Week 8. Fluorescence In Situ Sequencing (FISSEQ)

Lecture video

Link to the video lecture

Assignments

Computational assignment: Analyze a FISSEQ dataset and find some in situ sequences

Software installation

The first thing I did was requesting an educational license of Canopy. I had to create and account and explain why I wanted an educational account because the email I provided wasn't an .edu one. Actually I have and .edu email from my University UPC, but I just wanted to find out how they consider us. In the end Canopy replyed that we (I guess fab labs) are not eligible for using the educational version and asked us to use the free Express edition instead for the assignment. You can do so if you want, I am not. Another student from Cambridge, Boston, Thras (Thank you man!) showed me that Canopy wasn't a piece of software, but a wrapper containing a Python environment with some packages. Here it is the full list of software contained in Canopy, but I installed only what Thras said it was enough for this assignmnent.
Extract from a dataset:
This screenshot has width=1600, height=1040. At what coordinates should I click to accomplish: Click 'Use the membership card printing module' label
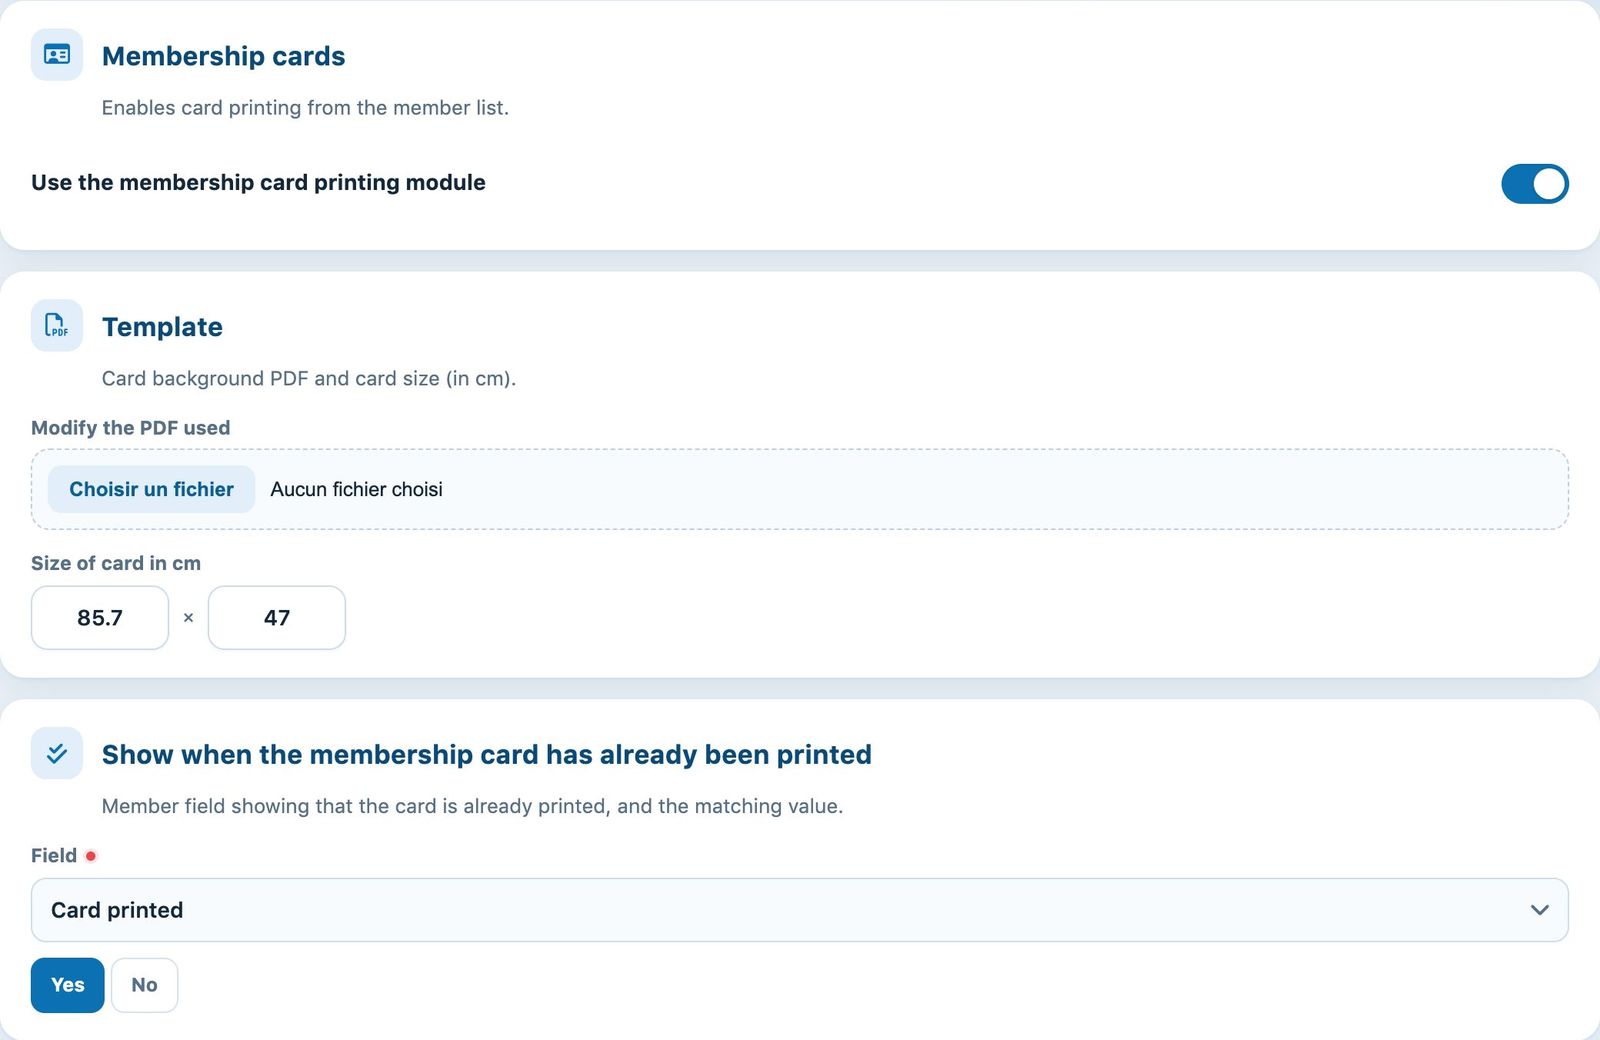pos(258,183)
Under Ubuntu it's:

sudo apt-get install python-numpy python-scipy python-matplotlib python-biopython
pip install -U pillow

I also installed R and Bowtie from the Ubuntu software center. I downloaded and installed RStudio 0.99.489 for Ubuntu 64 bits. I also downloaded and installed Fiji ImageJ Distribution for Linux 64. Instead of MATLAB I used the alternative GNU version called Octave 4 (installed from Ubuntu software center) which is supposed to have high compatibility with MATLAB. We'll find out soon.
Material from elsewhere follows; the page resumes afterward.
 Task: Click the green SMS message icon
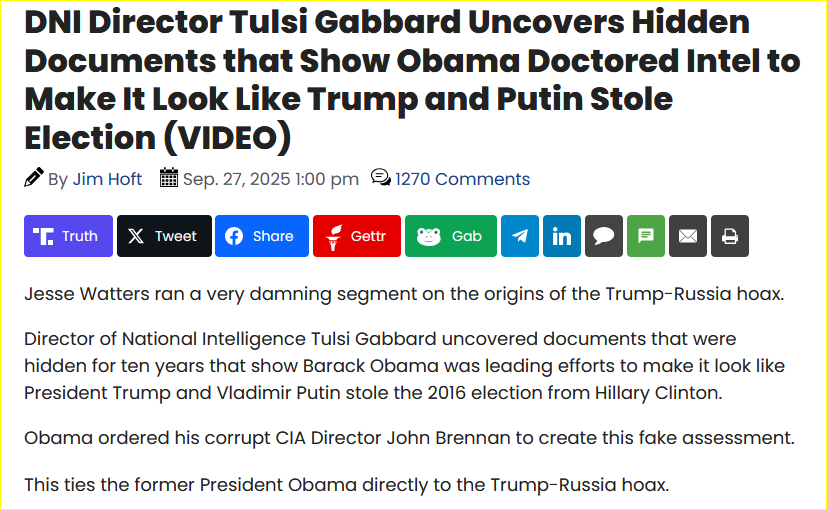[645, 236]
Bowtie: Aligning sequences to the human genome

I downloaded the RefSeq-to-Gene ID Conversion Table, a 2.9 GB uncompressed file and also downloaded (howto below) the human RefSeq RNA FASTA which was splitted into 24 files so it was required to extract-combine it and compile it:

wget ftp://ftp.ncbi.nih.gov/refseq/H_sapiens/mRNA_Prot/human.*.rna.fna.gz
gunzip -c human.*.rna.fna.gz > human.rna.fna
rm human.*.rna.fna.gz
bowtie-build -C -f human.rna.fna refseq_human

The Bowtie step takes quite a lot of time (around 54 minutes in my i5) and computing resources so I went to the website to see what's happening. From the Bowtie website:

Bowtie is an ultrafast, memory-efficient short read aligner. It aligns short DNA sequences (reads) to the human genome at a rate of over 25 million 35-bp reads per hour. Bowtie indexes the genome with a Burrows-Wheeler index to keep its memory footprint small: typically about 2.2 GB for the human genome (2.9 GB for paired-end).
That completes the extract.